#### [Text segment]
----------------------------------------

Personal information
- Date of birth: 9 November 1999 (age 26)
- Place of birth: Leiden, Netherlands
- Height: 1.85 m (6 ft 1 in)
- Positions: Forward; winger;

Team information
- Current team: Reims
- Number: 10

Youth career
- 0000–2016: Noordwijk
- 2016–2018: Sparta Rotterdam

Senior career*
- Years: Team / Apps / (Gls)
- 2016–2020: Jong Sparta Rotterdam / 34 / (13)
- 2018–2020: Sparta Rotterdam / 11 / (0)
- 2020–2021: Noordwijk / 1 / (0)
- 2021: Westerlo / 0 / (0)
- 2022–2023: Quick Boys / 52 / (30)
- 2023–2025: Telstar / 59 / (25)
- 2025–2026: NEC / 19 / (3)
- 2026–: Reims / 5 / (2)

International career
- 2019: Morocco U23 / 1 / (0)

= Youssef El Kachati =

Footballer (born 1999)

Youssef El Kachati (يوسف الكشاطي; born 9 November 1999) is a professional footballer who plays as a forward or winger for club Reims. Born in the Netherlands, he has represented Morocco internationally.

==Club career==
===Sparta Rotterdam===
After originally joining Sparta Rotterdam's academy in 2016 from youth club Noordwijk, he signed a one-and-a-half-year professional contract with the club on 16 December 2018. He made his debut in Sparta's first team on 14 October 2018 in a 3–0 Eerste Divisie victory against Cambuur. He came on as a substitute for Ilias Alhaft in the 66th minute and received his first yellow card a minute later for diving.

===Noordwijk===
In 2020, El Kachati returned to Noordwijk to gain playing time in the Tweede Divisie. From in 2021, he moved to Belgium where he represented the under-21 team of Westerlo before joining Quick Boys in the Dutch Tweede Divisie in February 2022.

----------------------------------------

#### [About this task]
Pick up the article on Youssef El Kachati after its last sentence and continue it in the same encyclopedic style.

----------------------------------------

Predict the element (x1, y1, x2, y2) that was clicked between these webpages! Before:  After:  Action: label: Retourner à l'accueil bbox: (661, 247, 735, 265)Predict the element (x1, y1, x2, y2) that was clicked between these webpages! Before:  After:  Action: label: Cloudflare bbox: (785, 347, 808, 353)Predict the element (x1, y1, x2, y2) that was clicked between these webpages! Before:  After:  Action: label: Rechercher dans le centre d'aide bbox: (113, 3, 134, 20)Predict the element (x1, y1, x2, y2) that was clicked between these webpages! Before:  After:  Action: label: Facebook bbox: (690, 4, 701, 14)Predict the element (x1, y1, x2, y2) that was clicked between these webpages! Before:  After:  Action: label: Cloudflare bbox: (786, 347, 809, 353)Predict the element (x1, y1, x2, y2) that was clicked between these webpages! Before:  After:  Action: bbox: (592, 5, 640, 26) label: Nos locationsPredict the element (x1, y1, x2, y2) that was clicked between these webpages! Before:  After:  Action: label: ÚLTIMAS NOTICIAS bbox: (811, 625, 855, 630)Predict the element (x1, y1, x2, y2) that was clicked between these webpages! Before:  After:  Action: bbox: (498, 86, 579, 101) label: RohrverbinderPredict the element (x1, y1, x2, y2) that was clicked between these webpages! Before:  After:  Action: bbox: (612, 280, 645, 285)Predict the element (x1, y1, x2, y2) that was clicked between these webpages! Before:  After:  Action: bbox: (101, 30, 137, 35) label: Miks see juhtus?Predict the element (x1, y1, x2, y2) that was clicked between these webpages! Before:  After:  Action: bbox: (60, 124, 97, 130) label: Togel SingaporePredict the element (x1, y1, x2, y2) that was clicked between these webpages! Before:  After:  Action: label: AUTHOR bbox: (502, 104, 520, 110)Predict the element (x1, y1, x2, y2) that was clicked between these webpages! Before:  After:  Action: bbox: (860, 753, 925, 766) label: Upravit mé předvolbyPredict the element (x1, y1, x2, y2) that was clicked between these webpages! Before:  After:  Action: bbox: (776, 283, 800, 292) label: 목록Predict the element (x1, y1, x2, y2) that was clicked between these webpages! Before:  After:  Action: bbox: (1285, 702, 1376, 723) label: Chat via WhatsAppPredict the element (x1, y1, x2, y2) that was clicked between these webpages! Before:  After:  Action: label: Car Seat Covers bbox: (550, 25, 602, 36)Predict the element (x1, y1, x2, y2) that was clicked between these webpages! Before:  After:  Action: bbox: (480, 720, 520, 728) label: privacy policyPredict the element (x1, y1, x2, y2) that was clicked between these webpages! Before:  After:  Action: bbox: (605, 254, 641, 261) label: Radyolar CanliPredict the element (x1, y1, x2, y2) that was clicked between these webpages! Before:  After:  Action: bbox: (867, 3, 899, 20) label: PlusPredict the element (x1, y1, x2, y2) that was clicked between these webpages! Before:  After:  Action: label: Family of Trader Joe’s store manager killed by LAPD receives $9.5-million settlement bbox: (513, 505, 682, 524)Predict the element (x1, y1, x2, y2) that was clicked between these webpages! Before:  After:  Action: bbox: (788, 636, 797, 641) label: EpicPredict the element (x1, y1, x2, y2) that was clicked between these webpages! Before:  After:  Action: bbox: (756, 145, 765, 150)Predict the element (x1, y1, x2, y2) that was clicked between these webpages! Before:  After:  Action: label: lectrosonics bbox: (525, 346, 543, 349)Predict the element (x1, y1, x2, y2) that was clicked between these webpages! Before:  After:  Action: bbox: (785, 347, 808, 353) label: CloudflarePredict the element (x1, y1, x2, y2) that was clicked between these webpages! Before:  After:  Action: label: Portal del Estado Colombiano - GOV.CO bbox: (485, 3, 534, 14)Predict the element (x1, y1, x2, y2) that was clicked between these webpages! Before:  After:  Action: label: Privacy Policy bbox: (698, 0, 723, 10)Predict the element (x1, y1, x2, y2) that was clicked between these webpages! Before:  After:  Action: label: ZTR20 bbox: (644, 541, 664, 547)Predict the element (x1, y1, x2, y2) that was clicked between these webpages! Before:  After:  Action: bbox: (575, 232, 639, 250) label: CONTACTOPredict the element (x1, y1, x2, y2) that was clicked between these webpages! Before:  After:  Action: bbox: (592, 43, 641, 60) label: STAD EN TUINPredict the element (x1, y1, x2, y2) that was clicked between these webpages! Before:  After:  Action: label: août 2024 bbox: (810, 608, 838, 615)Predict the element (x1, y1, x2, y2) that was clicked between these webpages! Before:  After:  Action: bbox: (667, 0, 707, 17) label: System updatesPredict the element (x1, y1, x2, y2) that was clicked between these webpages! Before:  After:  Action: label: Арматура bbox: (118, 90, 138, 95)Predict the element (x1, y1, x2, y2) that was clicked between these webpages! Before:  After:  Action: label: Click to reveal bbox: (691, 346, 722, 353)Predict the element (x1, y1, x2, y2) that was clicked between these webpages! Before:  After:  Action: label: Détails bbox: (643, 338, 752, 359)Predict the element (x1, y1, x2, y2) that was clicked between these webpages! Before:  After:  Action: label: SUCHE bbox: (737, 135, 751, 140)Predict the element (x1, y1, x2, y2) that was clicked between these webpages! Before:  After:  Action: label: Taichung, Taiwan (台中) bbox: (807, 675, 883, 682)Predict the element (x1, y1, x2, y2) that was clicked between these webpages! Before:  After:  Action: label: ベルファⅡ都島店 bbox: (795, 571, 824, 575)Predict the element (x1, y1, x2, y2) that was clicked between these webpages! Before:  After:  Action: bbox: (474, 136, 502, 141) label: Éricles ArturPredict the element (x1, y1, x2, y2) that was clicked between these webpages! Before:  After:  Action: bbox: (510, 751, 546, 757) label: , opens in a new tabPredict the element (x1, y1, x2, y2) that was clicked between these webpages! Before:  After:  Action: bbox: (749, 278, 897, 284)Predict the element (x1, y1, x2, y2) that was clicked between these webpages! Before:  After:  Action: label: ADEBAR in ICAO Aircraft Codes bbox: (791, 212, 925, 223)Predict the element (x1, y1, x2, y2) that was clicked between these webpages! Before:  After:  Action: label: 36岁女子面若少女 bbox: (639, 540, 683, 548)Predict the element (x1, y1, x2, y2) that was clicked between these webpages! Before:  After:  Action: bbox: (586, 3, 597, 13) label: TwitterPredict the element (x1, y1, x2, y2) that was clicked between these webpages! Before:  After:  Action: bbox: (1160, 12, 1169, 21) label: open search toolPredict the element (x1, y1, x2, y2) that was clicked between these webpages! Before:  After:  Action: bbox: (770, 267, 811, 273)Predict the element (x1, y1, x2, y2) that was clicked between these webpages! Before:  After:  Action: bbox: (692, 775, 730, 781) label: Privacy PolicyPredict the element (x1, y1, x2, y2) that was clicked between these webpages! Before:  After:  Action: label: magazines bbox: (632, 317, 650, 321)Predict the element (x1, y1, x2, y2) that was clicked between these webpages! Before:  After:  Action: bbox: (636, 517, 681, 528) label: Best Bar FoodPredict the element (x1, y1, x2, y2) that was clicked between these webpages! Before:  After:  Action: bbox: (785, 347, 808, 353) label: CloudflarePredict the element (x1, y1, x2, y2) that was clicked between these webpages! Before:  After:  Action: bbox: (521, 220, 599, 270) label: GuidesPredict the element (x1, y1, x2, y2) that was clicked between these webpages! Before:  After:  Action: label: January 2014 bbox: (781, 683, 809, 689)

----------------------------------------

#### [Task result]
===Quick Boys===
In the 2022–23 season, El Kachati emerged as a prolific striker and was the top goalscorer of the Tweede Divisie halfway through the season. This sparked interest from clubs in both professional and amateur football. In December 2022, Quick Boys announced that El Kachati, his management, and the club had failed to reach an agreement on a contract extension.

In January 2023, it was announced that El Kachati would be joining IJsselmeervogels for the upcoming season. He signed a contract until mid-2024. However, it later became known that due to an agreement between IJsselmeervogels and Telstar, he would instead be playing for professional Eerste Divisie club Telstar from the 2023–24 season onwards.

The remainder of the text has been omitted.